New Indiana University Study Shows A Decline in the Sexualization of Women Characters in Video Games

lynchTeresa Lynch, a Ph.D. candidate in The Media School at Indiana University, is the lead author of a new study that finds a significant decline in women being portrayed as sexualized characters in video games. Lynch and her colleagues – three other doctoral candidates at the university – examined in-game content of 571 video games released between 1983 and 2014.

Lynch reports that the analysis found that “in the 1980s and early 1990s, a lot of the graphical integrity just didn’t allow for the characters to be sexualized. When we fast-forward to the next generation of consoles, which happened in the early to mid-1990s, we see the transition to 3-D graphics, and that’s when we saw a big spike in the sexualization of female characters.
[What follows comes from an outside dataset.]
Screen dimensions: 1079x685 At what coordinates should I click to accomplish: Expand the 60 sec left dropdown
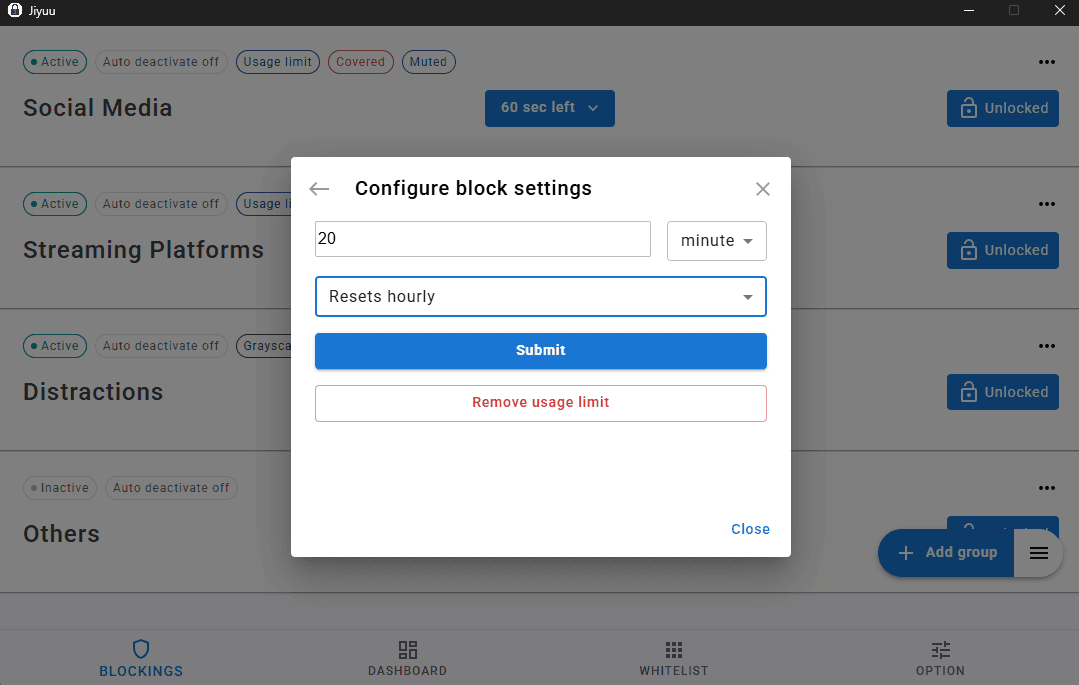pos(549,108)
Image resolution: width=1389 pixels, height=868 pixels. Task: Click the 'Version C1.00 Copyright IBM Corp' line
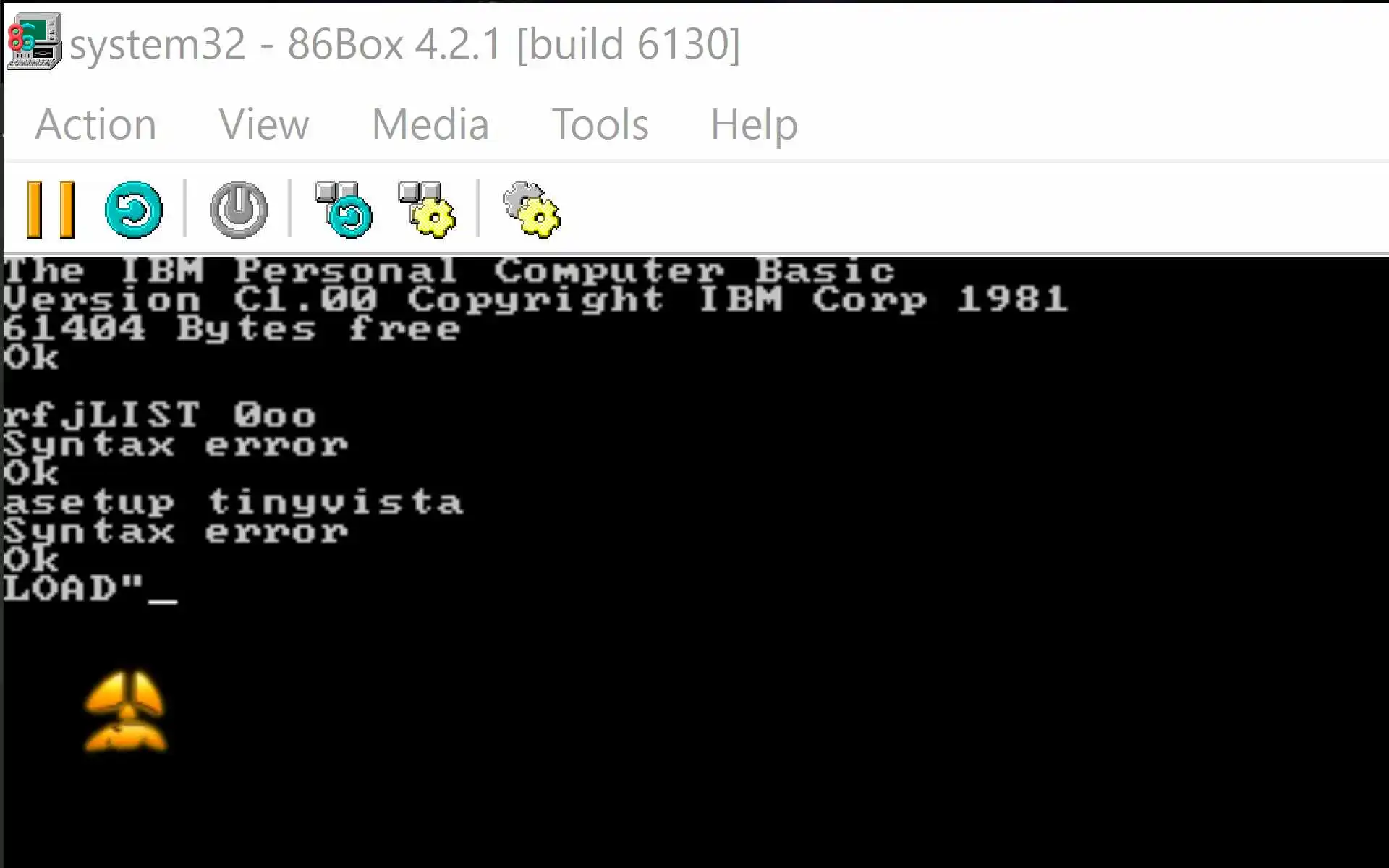pyautogui.click(x=535, y=299)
That continued its upward trajectory through the early 2000s and then, suddenly, we saw a decrease.”

The analysis found that when women were in secondary roles they tended to be more sexualized. “This is essentially pointing to the objectification of the character,” Lynch said. “When you have a male character in body armor and a female character in a bikini fighting side by side, it’s hard for women not to feel trivialized and objectified.”

The results showing a decline in the sexualization of women in video games gives the authors hope for the future. “As more women have joined the industry as professionals, and men have seen hypersexualization and objectification of women in media as a legitimate concern, I think we’ll continue to see better and more varied representations of women in games,” Lynch said. “In turn, I think more girls will have their interest in gaming piqued.”

The study, “Sexy, Strong, and Secondary: A Content Analysis of Female Characters in Video Games Across 31 Years,” appears in the August issue of the Journal of Communication. It may be accessed here. Co-authors are Niki Fritz, Jessica E. Tompkins, and Irene I. van Driel.